## EXERCISE AIM
Reproduce the entries verbatim, from their first line through the line that contains "click(x=435, y=911)", including that line.

= = = = =

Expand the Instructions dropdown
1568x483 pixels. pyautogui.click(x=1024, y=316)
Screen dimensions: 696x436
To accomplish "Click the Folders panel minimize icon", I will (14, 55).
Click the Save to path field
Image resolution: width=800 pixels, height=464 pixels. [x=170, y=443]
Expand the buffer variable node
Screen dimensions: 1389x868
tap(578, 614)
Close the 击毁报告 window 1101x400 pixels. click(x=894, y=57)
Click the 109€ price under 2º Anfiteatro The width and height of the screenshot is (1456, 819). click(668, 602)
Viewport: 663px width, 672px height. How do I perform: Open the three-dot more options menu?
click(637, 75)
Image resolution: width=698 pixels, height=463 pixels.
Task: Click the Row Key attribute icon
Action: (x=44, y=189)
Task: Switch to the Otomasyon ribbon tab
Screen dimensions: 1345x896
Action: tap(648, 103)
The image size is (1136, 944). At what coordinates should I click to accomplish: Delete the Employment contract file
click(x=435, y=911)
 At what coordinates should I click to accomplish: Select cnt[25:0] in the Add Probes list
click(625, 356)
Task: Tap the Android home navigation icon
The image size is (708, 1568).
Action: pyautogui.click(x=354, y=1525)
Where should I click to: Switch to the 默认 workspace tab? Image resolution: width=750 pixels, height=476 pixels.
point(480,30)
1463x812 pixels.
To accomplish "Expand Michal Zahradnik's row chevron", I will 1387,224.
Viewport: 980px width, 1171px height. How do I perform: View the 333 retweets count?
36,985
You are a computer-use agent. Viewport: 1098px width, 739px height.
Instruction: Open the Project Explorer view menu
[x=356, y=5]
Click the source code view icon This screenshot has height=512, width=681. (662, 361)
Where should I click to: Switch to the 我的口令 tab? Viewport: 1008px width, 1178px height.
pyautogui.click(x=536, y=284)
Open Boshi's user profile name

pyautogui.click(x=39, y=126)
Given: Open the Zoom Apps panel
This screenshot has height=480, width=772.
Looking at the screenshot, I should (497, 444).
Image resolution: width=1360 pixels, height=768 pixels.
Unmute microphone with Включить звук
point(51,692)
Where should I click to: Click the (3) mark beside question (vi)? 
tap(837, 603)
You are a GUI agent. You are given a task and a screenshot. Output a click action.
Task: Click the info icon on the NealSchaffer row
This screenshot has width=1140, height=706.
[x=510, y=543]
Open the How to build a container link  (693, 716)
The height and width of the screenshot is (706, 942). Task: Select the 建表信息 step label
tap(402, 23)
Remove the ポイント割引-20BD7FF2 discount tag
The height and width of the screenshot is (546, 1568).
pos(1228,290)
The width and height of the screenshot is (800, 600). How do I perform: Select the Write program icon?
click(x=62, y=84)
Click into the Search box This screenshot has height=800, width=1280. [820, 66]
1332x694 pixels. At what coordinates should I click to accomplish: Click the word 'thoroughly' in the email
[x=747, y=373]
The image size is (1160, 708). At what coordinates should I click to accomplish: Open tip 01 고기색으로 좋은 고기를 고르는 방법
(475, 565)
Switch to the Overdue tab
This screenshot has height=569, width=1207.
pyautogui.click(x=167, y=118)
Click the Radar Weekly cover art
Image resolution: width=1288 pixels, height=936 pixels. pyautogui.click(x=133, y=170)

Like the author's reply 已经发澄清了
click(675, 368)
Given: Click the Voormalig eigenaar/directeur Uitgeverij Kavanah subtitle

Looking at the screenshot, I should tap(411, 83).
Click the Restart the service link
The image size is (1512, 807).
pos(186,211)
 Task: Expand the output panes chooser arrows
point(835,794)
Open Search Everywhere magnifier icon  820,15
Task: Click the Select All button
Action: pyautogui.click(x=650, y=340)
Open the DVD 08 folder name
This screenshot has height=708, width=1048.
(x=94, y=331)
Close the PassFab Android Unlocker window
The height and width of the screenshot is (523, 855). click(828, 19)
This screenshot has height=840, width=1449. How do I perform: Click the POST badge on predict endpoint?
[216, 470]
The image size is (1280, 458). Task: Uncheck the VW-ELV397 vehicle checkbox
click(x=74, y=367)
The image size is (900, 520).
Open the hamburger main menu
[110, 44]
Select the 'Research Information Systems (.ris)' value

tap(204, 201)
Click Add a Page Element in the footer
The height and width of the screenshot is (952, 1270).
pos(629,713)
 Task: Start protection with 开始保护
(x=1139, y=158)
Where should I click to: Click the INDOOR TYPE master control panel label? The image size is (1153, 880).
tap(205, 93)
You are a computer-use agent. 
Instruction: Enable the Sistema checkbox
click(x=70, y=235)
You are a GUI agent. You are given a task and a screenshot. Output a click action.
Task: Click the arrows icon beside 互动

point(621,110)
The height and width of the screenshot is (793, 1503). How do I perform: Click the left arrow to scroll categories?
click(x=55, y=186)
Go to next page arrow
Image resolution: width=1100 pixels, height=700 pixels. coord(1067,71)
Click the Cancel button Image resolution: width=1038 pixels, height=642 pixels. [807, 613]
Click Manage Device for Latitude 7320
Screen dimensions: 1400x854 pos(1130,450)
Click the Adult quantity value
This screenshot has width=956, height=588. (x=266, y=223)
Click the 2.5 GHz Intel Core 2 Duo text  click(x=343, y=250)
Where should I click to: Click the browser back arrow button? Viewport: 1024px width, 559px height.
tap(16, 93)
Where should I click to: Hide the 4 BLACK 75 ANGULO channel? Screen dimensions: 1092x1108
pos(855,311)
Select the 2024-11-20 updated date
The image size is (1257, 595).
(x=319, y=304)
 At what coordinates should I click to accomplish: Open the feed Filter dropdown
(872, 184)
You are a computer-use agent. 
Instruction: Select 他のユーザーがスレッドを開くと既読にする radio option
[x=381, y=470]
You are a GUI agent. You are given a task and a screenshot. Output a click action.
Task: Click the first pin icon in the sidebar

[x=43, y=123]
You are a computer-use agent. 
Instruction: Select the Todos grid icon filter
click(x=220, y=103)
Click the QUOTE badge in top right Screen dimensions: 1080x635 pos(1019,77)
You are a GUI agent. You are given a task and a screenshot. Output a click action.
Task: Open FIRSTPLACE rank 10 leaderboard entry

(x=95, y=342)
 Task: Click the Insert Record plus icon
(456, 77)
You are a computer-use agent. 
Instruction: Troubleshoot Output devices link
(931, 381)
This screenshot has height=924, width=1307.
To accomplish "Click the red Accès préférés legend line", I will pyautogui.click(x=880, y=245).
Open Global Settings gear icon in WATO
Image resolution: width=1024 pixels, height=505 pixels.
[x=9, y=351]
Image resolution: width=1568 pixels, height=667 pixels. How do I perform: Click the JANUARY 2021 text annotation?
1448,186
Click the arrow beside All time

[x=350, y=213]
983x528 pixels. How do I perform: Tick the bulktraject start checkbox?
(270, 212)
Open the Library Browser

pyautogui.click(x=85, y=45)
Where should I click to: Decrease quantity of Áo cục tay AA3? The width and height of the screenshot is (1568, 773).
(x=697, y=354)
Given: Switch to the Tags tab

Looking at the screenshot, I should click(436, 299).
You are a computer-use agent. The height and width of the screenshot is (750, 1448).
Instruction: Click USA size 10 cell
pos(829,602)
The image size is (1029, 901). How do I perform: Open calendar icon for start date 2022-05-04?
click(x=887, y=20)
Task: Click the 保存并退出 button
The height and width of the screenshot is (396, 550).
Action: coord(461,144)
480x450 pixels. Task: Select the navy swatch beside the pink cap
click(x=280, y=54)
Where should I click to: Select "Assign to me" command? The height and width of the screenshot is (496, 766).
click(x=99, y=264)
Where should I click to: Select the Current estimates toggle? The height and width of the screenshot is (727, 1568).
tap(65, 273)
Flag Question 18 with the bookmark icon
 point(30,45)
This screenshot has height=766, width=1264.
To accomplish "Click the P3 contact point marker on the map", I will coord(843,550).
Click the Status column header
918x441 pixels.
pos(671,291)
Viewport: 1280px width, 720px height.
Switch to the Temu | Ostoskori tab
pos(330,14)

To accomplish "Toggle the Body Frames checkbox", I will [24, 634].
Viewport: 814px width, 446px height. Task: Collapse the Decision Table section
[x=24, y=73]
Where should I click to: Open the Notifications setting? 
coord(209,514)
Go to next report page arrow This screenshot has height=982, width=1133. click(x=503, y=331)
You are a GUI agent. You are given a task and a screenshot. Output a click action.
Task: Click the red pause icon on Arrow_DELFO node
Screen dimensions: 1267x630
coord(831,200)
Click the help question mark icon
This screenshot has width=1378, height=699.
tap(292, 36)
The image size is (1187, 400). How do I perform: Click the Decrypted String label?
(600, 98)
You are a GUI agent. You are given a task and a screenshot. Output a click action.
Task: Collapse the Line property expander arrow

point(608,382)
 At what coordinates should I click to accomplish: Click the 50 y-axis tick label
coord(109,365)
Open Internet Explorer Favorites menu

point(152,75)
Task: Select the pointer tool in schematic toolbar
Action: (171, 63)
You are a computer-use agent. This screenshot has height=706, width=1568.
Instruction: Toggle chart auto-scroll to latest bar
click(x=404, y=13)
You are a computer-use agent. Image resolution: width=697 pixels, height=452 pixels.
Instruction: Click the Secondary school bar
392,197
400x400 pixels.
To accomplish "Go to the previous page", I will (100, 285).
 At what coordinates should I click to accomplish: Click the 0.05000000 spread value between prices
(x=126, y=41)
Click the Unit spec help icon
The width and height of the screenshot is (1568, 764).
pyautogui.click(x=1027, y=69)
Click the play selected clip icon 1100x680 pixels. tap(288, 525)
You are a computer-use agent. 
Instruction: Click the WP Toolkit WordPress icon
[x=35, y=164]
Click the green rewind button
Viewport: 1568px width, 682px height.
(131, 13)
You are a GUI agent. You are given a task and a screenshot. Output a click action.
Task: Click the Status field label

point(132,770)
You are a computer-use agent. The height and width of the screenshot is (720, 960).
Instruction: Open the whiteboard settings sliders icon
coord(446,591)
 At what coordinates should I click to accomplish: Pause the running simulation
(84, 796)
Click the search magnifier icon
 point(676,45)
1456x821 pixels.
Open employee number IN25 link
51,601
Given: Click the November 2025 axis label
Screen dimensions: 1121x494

= = = = =

## EXERCISE RESULT
Expand the Instructions dropdown
1568x483 pixels. pyautogui.click(x=1024, y=316)
Screen dimensions: 696x436
To accomplish "Click the Folders panel minimize icon", I will (14, 55).
Click the Save to path field
Image resolution: width=800 pixels, height=464 pixels. [x=170, y=443]
Expand the buffer variable node
Screen dimensions: 1389x868
tap(578, 614)
Close the 击毁报告 window 1101x400 pixels. click(x=894, y=57)
Click the 109€ price under 2º Anfiteatro The width and height of the screenshot is (1456, 819). click(668, 602)
Viewport: 663px width, 672px height. How do I perform: Open the three-dot more options menu?
click(637, 75)
Image resolution: width=698 pixels, height=463 pixels.
Task: Click the Row Key attribute icon
Action: (x=44, y=189)
Task: Switch to the Otomasyon ribbon tab
Screen dimensions: 1345x896
Action: tap(648, 103)
The image size is (1136, 944). At what coordinates should I click to accomplish: Delete the Employment contract file
click(x=435, y=911)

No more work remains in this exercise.